Scanning Electron Microscopy (SEM) Analysis: To evaluate the morphological impact of Halicin on bacterial cells, treated bacterial suspensions were deposited on sterile glass slides and air-dried at room temperature. Samples were then mounted on aluminum stubs and coated with a thin gold layer using a sputter coater (JFC-1300, JEOL Ltd., Tokyo, Japan) to enhance conductivity. Morphological changes were examined using a scanning electron microscope (JSM-IT100, JEOL Ltd., Tokyo, Japan) at appropriate magnifications. Micrographs were captured digitally for comparative analysis between treated and untreated cells.

Antimicrobial Susceptibility Testing Via Disk Diffusion: Antibiotic susceptibility profiles of clinical isolates were determined by the Kirby–Bauer disk diffusion method on Mueller–Hinton agar plates (MH; BK048HA, BIOKAR, Pantin Cedex, France), following EUCAST guidelines. Bacterial inocula were standardized to 0.5 McFarland and evenly swabbed on agar plates. Antibiotic disks representing a panel of 22 agents across multiple classes were applied. Plates were incubated aerobically at 37 °C for 16–18 h, and inhibition zone diameters were measured and interpreted according to EUCAST breakpoints.

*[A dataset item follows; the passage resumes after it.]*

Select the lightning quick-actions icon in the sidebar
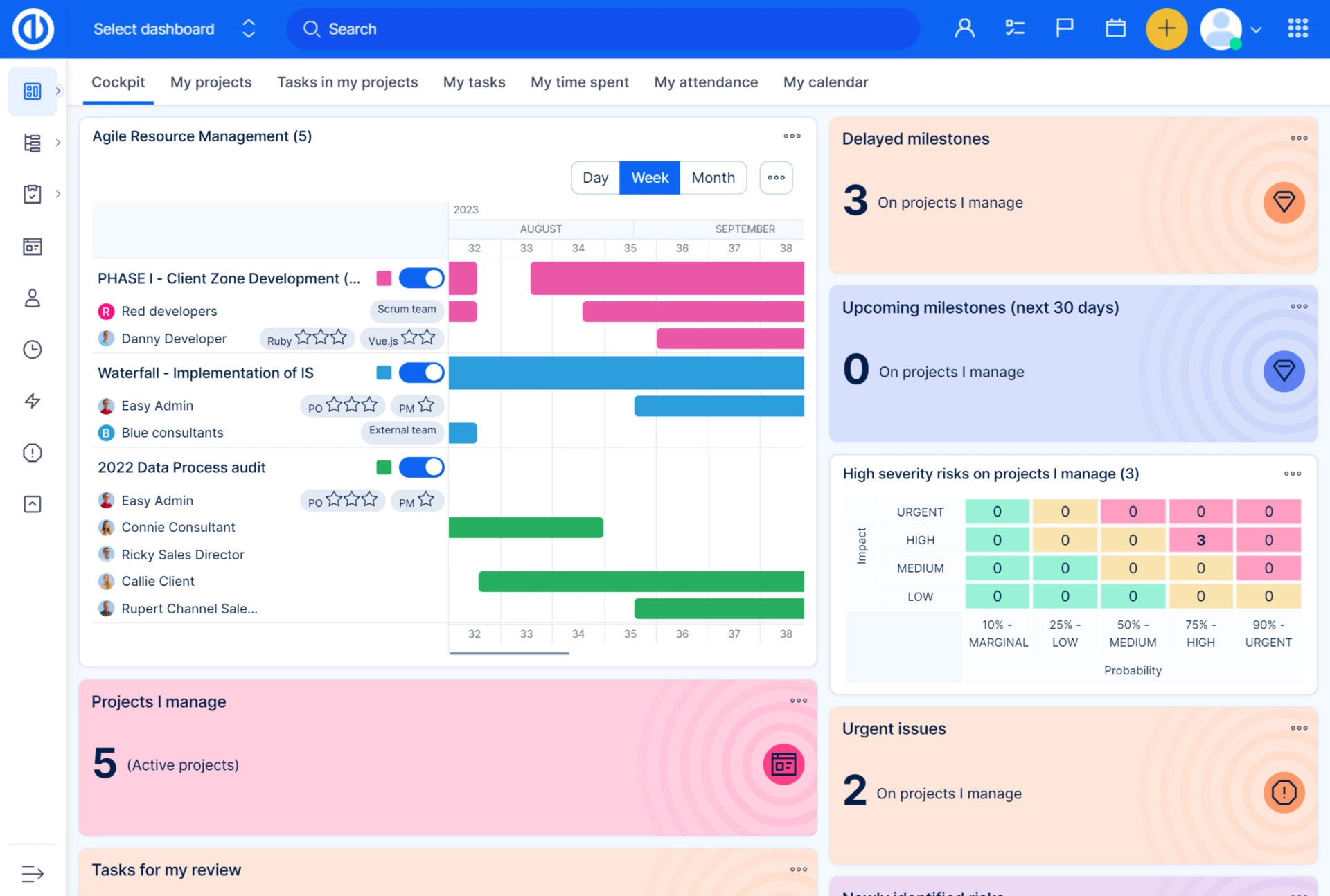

Statistical Analysis: All statistical analyses were conducted using RStudio software (version 4.3.3; R Foundation for Statistical Computing, Vienna, Austria). The Kruskal–Wallis non-parametric test was used to compare MIC distributions across bacterial species, with a significance threshold set at p < 0.05. Data visualization was performed using packages including ggplot2, reshape2, dplyr, purrr, and rstatix. Heatmaps and Sankey diagrams were generated with ggplot2 and networkD3, while bar plots with standard deviations and violin plots were constructed using ggplot2.

5. Conclusions

This study could thus provide a reference point for evaluating the antibacterial efficacy of Halicin and for determining its pharmacological and toxicological profiles. Given the ability of bacteria to develop resistance to antibiotics, it is also essential to closely monitor the emergence of resistance to Halicin. It is essential to set up bacterial resistance monitoring programs to track changes in the susceptibility of bacterial strains to halicin. Such programs would enable the early detection of any changes in bacterial susceptibility to this innovative antibiotic and allow for appropriate measures to be taken to prevent the emergence of resistance. To date, no development of halicin resistance has been observed, mainly due to its limited and controlled use. However, without continuous and rigorous monitoring, there is a risk that resistance could emerge with time and increased use. The implementation of these programs is therefore crucial to ensure the long-term efficacy of halicin and to contribute to the global fight against multidrug-resistant (MDR) bacteria.